Ermete sighs. “You okay?”

“Mistral …,” Sheng whispers.

“What’s that?”

On the ground, Sheng points at Heremit Devil’s skyscraper. “Mistral summoned them.…”

Suddenly, the mirrored glass and steel building lights up like a sinister Christmas tree. Like a sixty-four-story-tall warning sign.

“Oh, man!” Ermete exclaims. “Oh man, oh man, oh man!”

“Answer,” Jacob Mahler says in the office on the skyscraper’s second-to-top floor.

Heremit Devil’s phone is ringing.

“Or would you rather I do it?”

Heremit is on the opposite side of the desk. He shakes his head. “You? Here? How can it be?”

“Same codes as last year.
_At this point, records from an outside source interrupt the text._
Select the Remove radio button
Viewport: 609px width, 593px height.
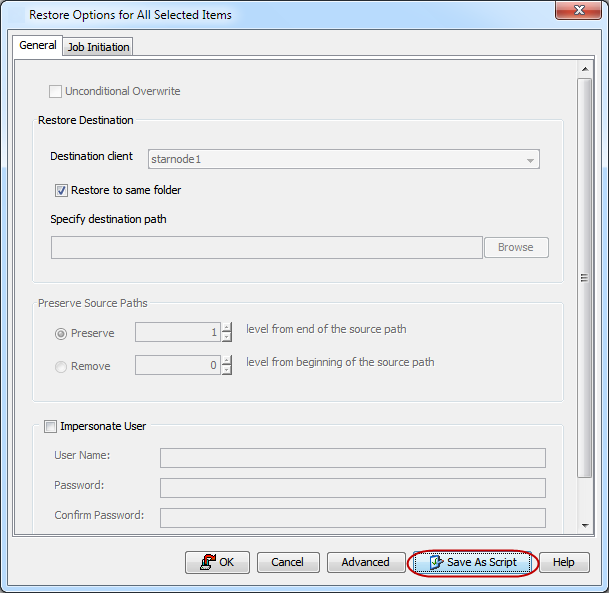point(61,366)
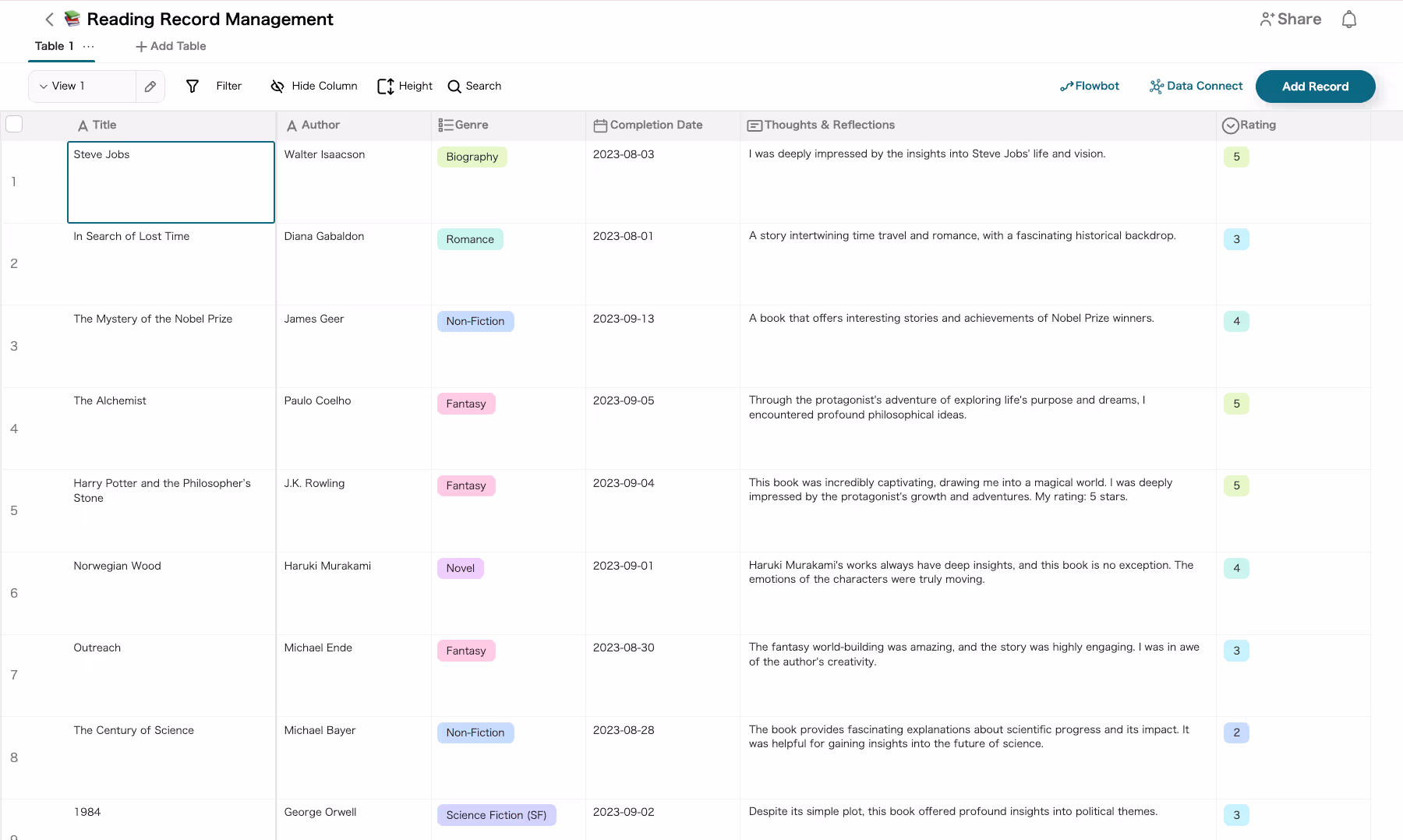Open Table 1 options ellipsis menu
The height and width of the screenshot is (840, 1403).
(x=89, y=47)
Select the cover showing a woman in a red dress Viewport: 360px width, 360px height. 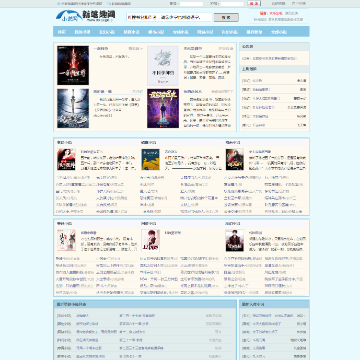(x=66, y=159)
The doors still open.”

“How can you be here … alive?”

“I’m a man of many surprises, Heremit.”

The phone continues to ring.

“Answer.”

The building’s owner slowly walks up to the desk. “You’ll never get out of here alive,” he hisses.

Mahler raises his violin. “Neither will you.”

Heremit Devil clutches the receiver, his hand not revealing the slightest tremor. “Heremit,” he says, as always.

As he listens, he switches on monitor number four. Black-and-white image, surveillance camera. Underground level. Corridor B. Nik Knife is in front of the monitor. He’s holding Harvey to his left, a dagger pointed at his throat.

Mahler slowly lowers his bow.

Heremit narrows his eyes maliciously. “Bring him here,” he
finally says. “Your friend has arrived in hell’s kitchen,” he whispers to Mahler.

Jacob doesn’t say a word. He’s quickly assessing what to do. He didn’t anticipate that Nik Knife might capture Harvey.

Thump.

Thump.

Thump.

Something more solid than rain starts beating against the windows.

Insects. Swarms of crazed insects hurling themselves against the windowpanes as if they could shatter them.

Heremit Devil frowns, troubled. He switches on monitor number one. Main entrance. Two girls are walking up the street, a cloud of insects following them. Zoom in on the face of the first girl. Tall, thin, bobbed hair. She’s singing.

“You may be right, Heremit,” Jacob whispers, rising to his feet slowly, “but it seems he didn’t come alone.”

On the street, Elettra raises her hands.

And a blinding burst of light shuts down all the cameras.

SECOND STASIMON

“Vladimir?”

“Irene! Where have you been? I tried calling you, but—”

“I’m at a friend’s. Did you feel that?”

“Yes, it was like … like suddenly waking up. Who caused it?”

“At least three of them. Together.”

“Three?”

“Energy, harmony, memory … Elettra, Mistral and Harvey suddenly burst out. The time has come. This is it! They’re ready!”

“We aren’t ready! We’re still missing … hope.”

“He’ll make it, too.”

“It’s almost as if Sheng is refusing to do his part.”

“It wasn’t supposed to be him. He wasn’t ready.”

“And he didn’t have the same power as the other boy!”

“Maybe we should find a way to help him. If we felt the jolt, the others must’ve felt it, too. The ones who knew.”

“Yes, it’s possible.”

“We need to warn them. And unite our voices to awaken Sheng.”